Probabilistic forecasts are often based on distributional regression models, whereby the computation of predictive distributions, probabilities, and quantiles is generally dependent on the software (package) being used. Therefore, routines to graphically evaluate probabilistic models are not always available and if so then only for specific types of models and distributions provided by the corresponding package. An easy to use unified infrastructure to graphical assess and compare different probabilistic model types does not yet exist. Trying to fill that gap, we present a common conceptual framework accompanied by a flexible and object-oriented software implementation in the R package topmodels (https://topmodels.R-Forge.R-project.org/).

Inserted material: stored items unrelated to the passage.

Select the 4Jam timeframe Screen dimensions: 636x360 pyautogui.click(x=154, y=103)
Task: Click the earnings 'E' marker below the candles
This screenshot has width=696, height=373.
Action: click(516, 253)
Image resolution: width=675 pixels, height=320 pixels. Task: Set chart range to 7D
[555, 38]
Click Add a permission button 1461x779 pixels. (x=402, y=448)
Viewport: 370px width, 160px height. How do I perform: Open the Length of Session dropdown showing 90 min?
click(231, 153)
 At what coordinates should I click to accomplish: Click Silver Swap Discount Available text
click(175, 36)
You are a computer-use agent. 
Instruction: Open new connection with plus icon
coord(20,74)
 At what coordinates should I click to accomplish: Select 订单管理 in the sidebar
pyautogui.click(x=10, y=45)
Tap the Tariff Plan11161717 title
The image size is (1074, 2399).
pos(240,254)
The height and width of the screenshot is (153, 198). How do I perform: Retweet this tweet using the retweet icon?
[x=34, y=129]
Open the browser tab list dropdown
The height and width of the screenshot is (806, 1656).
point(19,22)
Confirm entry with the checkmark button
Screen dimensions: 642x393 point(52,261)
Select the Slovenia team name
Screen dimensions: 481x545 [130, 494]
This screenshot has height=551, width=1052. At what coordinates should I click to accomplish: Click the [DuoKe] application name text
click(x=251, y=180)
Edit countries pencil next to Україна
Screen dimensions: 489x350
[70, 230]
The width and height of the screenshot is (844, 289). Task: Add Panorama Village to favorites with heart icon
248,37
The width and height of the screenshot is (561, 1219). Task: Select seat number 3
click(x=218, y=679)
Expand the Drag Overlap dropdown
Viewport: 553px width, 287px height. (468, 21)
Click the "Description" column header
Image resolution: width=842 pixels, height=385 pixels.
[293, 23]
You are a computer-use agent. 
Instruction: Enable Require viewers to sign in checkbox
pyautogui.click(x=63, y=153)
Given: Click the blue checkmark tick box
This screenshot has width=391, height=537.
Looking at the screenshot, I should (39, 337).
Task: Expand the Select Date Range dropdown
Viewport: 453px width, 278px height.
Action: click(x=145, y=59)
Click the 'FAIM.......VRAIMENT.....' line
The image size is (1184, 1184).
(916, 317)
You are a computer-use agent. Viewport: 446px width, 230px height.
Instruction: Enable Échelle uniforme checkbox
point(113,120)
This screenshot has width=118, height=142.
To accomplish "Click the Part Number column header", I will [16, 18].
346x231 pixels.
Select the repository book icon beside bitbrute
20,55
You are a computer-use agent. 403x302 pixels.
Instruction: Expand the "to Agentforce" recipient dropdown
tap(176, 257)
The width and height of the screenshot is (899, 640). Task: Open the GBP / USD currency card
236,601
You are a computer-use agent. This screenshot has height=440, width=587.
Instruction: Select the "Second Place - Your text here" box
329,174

The package includes visualizations for PIT (probability integral transform) histograms, Q-Q (quantile-quantile) plots of (randomized) quantile residuals, rootograms, reliability diagrams, and worm plots. All displays can be rendered in base R as well as in ggplot2 and provide different options for, e.g., computing confidence intervals, scaling or setting graphical parameters. Using examples of post-processing precipitation ensemble forecasts, we further discuss how all theses types of graphics can be compared to each other and which types of displays are particularly useful for bringing out which types of model deficiencies.
How to cite: Lang, M. N., Stauffer, R., and Zeileis, A.: Graphical Model Assessment of Probabilistic Forecasts, EGU General Assembly 2022, Vienna, Austria, 23–27 May 2022, EGU22-11689, https://doi.org/10.5194/egusphere-egu22-11689, 2022.